▶ _Recorded information_:
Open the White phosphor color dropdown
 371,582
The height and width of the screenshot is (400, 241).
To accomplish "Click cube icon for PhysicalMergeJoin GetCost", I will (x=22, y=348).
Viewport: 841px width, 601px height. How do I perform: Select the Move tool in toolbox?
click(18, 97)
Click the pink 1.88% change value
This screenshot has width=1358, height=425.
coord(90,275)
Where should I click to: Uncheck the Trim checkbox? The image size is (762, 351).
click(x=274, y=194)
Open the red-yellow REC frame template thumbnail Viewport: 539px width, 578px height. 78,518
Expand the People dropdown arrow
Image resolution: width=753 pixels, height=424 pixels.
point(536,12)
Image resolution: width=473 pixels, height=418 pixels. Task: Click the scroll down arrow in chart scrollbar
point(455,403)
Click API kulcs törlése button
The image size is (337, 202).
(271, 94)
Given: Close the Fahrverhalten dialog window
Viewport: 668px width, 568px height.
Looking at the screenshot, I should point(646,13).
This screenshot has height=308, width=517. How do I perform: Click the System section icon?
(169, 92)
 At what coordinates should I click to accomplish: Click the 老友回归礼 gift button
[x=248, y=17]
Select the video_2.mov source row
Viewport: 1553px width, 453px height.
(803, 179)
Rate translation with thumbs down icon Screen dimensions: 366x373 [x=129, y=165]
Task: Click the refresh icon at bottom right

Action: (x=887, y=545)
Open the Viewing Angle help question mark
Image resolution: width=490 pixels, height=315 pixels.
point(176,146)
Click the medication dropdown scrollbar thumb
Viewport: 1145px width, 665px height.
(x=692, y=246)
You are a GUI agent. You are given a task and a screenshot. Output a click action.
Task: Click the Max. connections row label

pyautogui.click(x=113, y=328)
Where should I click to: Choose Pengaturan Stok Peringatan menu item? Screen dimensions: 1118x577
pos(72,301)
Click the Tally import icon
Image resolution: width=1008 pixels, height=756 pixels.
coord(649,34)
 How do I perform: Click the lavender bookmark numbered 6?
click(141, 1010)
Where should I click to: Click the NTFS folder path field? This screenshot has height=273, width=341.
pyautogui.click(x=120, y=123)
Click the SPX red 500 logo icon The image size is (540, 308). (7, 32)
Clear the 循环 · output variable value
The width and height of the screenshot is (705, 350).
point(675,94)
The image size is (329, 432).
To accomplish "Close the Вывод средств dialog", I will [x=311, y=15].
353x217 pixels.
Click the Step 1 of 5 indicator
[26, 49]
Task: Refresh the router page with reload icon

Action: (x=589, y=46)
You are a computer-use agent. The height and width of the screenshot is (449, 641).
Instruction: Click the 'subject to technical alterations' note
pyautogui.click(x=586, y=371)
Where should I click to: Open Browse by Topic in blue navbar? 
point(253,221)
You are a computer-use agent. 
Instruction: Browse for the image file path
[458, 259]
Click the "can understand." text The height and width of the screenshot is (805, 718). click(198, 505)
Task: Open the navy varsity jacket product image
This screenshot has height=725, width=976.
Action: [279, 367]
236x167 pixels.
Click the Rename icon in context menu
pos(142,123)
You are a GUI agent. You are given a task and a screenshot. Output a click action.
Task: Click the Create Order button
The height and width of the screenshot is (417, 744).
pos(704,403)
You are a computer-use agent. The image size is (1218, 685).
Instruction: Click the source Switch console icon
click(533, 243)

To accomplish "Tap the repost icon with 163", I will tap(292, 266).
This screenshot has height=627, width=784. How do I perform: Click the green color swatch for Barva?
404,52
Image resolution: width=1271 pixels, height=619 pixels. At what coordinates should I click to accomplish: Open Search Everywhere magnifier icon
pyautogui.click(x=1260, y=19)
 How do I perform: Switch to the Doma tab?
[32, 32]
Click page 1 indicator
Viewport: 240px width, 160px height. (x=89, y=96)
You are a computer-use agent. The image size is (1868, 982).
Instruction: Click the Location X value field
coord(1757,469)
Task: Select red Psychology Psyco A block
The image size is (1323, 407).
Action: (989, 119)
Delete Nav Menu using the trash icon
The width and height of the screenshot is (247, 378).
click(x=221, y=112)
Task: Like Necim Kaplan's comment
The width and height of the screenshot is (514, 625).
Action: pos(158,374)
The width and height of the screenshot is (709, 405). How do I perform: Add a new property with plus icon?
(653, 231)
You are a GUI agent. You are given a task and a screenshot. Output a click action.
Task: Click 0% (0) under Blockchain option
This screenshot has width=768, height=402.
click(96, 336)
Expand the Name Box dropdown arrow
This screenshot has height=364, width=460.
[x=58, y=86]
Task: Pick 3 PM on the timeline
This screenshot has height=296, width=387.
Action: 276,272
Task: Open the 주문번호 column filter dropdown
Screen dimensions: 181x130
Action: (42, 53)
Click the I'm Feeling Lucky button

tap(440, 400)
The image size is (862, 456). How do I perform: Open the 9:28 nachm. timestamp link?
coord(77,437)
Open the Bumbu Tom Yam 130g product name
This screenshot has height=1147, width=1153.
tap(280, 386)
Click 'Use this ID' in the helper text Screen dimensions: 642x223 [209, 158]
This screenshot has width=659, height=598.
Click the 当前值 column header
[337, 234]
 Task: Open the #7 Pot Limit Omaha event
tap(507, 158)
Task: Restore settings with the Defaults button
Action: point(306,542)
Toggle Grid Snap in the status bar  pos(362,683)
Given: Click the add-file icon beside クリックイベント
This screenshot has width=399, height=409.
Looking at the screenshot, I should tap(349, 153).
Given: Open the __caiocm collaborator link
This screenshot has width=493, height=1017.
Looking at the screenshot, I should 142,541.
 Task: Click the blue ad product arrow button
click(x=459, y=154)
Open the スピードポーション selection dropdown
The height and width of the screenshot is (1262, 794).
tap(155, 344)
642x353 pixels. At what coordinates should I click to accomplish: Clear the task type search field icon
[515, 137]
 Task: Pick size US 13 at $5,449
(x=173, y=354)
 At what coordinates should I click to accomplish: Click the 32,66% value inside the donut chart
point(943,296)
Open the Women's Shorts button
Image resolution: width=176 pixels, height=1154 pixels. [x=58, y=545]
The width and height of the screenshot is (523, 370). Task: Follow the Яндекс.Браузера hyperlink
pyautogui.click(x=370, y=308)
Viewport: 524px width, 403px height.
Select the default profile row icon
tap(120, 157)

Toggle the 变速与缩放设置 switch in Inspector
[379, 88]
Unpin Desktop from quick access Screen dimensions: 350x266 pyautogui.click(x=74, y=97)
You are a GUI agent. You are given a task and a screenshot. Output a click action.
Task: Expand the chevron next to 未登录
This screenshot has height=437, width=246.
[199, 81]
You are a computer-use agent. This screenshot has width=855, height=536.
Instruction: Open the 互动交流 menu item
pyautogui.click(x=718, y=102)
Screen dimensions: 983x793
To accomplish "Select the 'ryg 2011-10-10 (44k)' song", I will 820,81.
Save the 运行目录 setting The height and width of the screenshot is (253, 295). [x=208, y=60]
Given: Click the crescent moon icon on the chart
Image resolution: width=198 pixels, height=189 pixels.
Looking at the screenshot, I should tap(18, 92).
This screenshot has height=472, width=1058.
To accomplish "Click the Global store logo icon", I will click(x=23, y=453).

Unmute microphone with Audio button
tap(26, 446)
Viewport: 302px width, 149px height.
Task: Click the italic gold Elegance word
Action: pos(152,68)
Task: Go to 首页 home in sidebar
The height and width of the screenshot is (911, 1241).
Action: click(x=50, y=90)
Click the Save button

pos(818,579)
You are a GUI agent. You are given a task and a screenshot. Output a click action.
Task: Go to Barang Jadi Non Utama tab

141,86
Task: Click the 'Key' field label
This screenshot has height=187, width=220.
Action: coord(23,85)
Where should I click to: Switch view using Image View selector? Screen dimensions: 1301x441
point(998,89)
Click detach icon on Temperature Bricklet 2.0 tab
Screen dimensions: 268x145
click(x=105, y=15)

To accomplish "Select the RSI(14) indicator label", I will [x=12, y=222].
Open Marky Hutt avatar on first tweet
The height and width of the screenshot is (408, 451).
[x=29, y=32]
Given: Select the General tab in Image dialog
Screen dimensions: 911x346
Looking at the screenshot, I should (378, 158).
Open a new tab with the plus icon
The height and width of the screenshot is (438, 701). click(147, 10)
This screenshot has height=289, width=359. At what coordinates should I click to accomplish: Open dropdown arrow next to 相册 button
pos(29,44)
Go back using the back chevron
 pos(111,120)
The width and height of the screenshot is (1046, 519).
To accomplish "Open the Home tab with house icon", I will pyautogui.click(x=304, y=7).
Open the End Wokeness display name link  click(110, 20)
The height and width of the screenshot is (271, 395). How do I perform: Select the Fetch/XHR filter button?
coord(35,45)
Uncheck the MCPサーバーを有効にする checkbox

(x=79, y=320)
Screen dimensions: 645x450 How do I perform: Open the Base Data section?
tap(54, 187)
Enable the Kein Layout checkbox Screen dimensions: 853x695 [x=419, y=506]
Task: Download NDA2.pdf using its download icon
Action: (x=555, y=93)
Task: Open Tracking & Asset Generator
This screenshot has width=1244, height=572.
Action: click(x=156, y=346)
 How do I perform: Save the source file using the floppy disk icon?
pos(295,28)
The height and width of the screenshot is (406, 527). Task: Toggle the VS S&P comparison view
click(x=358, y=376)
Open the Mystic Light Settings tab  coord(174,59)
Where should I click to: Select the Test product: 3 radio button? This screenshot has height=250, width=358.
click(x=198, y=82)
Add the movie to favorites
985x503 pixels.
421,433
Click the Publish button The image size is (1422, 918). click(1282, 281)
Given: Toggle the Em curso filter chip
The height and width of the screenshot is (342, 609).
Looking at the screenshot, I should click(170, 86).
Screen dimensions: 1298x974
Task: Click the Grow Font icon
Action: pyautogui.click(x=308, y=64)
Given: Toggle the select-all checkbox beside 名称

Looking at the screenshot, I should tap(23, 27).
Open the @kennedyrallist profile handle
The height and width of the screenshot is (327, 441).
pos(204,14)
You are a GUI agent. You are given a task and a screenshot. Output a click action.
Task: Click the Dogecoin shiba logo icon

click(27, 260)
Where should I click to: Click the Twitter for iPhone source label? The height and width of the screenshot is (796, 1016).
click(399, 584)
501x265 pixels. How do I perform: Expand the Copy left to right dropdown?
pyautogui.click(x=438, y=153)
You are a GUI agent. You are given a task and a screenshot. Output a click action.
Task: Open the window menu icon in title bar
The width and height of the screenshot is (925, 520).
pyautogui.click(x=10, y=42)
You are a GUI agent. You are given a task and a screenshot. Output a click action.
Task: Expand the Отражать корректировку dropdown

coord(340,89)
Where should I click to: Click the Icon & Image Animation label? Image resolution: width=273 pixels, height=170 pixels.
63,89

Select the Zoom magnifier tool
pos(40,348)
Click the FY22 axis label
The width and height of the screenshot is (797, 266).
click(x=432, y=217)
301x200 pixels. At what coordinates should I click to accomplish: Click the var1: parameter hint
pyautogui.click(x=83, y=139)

▶ _Your assignment_: In the entries above, find each line with the word "window" and show it.

▶ _Exercise answer_:
Given: Close the Fahrverhalten dialog window
Task: Open the window menu icon in title bar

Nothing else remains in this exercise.